Nanoelectronic devices: Reliability and performance variability This is a collaborative effort that proposes to
  • Develop the modeling and simulation capability to systematically understand and predict the effects of variability and defects on the performance and reliability of various nanoscale transistors including silicon nanowire, carbon nanotube, and graphene nanoribbon transistors, and
  • Develop a formal approach to automated circuit synthesis that conforms to the foundations of a traditional synthesis flow, yet optimizes for performance robustness and reliability across abstraction levels.
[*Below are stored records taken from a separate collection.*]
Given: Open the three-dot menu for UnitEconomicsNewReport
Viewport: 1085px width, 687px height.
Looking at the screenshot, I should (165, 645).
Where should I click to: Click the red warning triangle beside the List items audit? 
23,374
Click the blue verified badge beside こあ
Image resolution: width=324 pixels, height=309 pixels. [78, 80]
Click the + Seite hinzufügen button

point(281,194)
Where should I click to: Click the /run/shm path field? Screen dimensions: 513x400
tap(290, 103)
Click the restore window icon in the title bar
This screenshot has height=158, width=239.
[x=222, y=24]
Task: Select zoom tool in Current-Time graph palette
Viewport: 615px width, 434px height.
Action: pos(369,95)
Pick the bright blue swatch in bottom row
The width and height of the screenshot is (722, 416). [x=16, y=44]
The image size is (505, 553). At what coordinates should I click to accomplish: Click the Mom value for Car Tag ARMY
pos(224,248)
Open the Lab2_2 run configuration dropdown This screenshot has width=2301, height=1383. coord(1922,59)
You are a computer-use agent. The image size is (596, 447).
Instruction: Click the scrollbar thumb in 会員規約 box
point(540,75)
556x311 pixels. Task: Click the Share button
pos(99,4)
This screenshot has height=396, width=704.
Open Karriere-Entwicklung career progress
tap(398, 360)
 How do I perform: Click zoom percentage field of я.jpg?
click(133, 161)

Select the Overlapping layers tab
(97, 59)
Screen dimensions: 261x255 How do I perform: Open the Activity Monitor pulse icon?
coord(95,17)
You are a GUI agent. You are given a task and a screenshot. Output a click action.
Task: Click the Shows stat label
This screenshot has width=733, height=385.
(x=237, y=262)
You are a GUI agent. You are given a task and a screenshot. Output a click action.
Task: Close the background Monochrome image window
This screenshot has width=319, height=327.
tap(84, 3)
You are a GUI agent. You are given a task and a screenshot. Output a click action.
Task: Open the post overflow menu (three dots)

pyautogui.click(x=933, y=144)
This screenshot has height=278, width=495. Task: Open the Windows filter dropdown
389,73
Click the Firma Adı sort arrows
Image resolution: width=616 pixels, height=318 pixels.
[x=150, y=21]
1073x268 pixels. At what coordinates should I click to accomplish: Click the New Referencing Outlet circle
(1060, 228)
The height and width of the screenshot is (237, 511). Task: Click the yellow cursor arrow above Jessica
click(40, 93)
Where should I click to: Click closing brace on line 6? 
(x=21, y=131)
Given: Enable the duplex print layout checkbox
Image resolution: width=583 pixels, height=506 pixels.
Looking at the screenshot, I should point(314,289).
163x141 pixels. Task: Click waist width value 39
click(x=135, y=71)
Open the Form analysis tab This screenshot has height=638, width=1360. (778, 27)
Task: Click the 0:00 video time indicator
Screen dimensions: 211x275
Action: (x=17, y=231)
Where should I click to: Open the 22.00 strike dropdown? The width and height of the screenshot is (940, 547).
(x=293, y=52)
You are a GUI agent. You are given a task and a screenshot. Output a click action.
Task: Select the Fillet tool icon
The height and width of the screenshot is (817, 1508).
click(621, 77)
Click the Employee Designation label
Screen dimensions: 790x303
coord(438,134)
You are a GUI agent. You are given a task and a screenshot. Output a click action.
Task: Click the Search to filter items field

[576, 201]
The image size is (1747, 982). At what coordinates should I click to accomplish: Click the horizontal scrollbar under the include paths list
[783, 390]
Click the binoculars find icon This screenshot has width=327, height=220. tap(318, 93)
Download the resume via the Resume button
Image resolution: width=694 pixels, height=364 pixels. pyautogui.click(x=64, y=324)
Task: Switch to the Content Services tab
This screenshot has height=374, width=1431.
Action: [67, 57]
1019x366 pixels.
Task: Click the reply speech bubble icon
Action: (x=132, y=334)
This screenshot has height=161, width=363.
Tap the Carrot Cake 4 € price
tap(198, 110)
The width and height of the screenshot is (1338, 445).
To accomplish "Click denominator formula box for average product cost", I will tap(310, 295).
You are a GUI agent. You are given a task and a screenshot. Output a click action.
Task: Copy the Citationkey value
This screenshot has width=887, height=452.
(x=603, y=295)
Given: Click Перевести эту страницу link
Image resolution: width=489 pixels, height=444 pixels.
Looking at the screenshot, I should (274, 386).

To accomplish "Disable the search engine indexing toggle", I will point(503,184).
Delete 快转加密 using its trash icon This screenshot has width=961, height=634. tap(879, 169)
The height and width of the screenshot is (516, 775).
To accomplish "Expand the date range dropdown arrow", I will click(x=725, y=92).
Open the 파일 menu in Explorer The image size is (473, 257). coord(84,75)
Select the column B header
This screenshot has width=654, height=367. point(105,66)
Low-cost error detection and correction for logic circuits Circuits with concurrent error detection and correction features have the capability to detect and correct both temporary and permanent faults and are widely used in systems where dependability and data integrity are of importance. Conventional techniques for synthesis of such fault-tolerant multilevel logic circuits focus on guaranteeing 100% coverage of broad classes of errors and generally require very large area, power, and performance overhead (usually in excess of 100%). However, in the next decade, as fault tolerance becomes necessary for cost-sensitive high-volume mainstream applications, most of these existing techniques will be overkill. This research advocates a paradigm shift, where the goal is to meet coverage requirements at minimum cost instead of trying to guarantee operation under broad classes of errors.
LSRVM: Loosely-synchronized, redundant virtual machines The goal of the LSRVM project is to provide high levels of reliability by tolerating hardware faults at all levels of the system at very low cost. Historically, such hardware fault tolerance has only been achievable using custom-designed hardware and proprietary operating systems. Today, however, technological trends and economic factors are driving a reduction in the amount of custom-designed hardware. We believe that this path should be followed to its ultimate conclusion: a highly-available, fault-tolerant computing system based entirely on commodity hardware and open-source operating systems. Our revolutionary approach utilizes virtualization to efficiently provide redundancy on modern commodity hardware. When combined with existing application-level fault tolerance mechanisms, LSRVM will provide very high levels of reliability at extremely low cost.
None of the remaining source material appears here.